We hear some people trotting out musty legal concepts such as “nullification” and “interposition.” These are also the same things that segregationists tried to cite when they organized a “massive resistance” to integration in the 1950s. How did that work out? To say those concepts are discredited is to do a disservice to the word “discredited.” These arguments didn’t work for John C. Calhoun when he was living; they’re not going to work any better from the grave. Are any rural officials proposing to defy state law? A story in The Washington Post contains this passage: “My oath of office is to uphold the Constitution of the United States,” Amelia Sheriff Ricky L. Walker said Wednesday night as he waited for the supervisors to meet in this rural county west of Richmond. If a judge ordered him to seize someone’s guns under a law he viewed as unconstitutional, Walker said, he wouldn’t do it. “That’s what I hang my hat on,” he said.

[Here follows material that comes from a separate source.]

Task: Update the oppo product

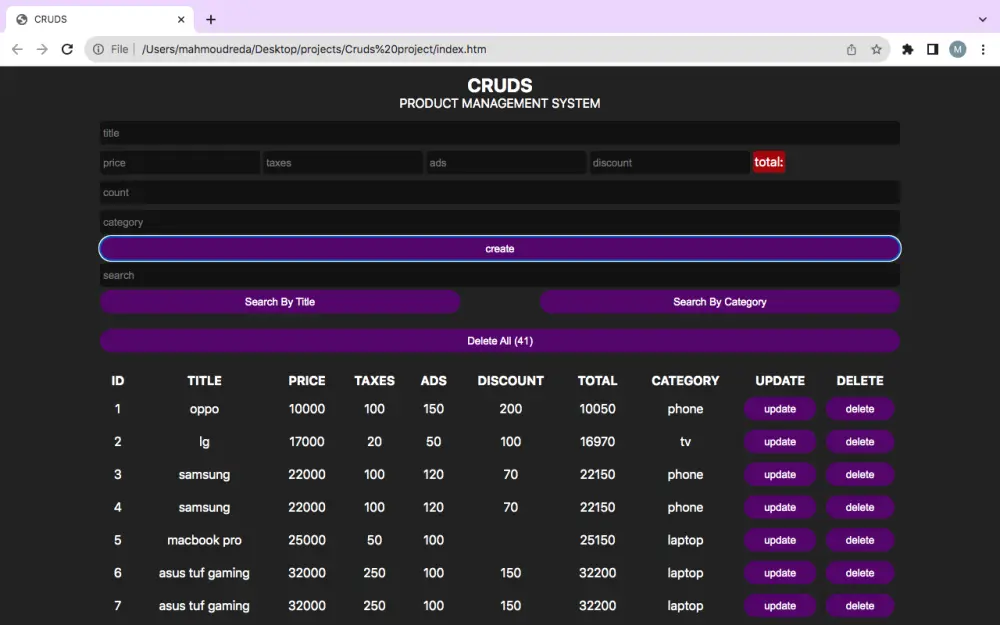Action: pos(779,409)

Umm, he’s the sheriff, not a judge. It’s not his place to decide what’s constitutional and what’s not — that’s for the courts and the Supreme Court has already said the U.S. Constitution allows certain limitations on Second Amendment rights. The sheriff is either grandstanding, too, or not thinking clearly about what his oath really means.
If people don’t like the new gun laws that are coming, what can they do? Well, they can break the law, but we have some pretty clear consequences for that. Conservatives who believe in “law and order” should appreciate that. Or they can fight them in court — and see if courts will produce a new interpretation of the Second Amendment that is more to their liking. That’s where these gun rights activists are like the anti-pipeline activists. Sitting in a tree might save that particular tree — for a little while —but it doesn’t really save the forest. If the pipeline’s going to be stopped, it will be stopped in the courts. Every moment spent sitting in the tree is wasted opportunity — because the anti-pipeline activists could be out raising money to pay the lawyers. The gun rights advocates showing up at their local board of supervisors will eventually discover the same thing.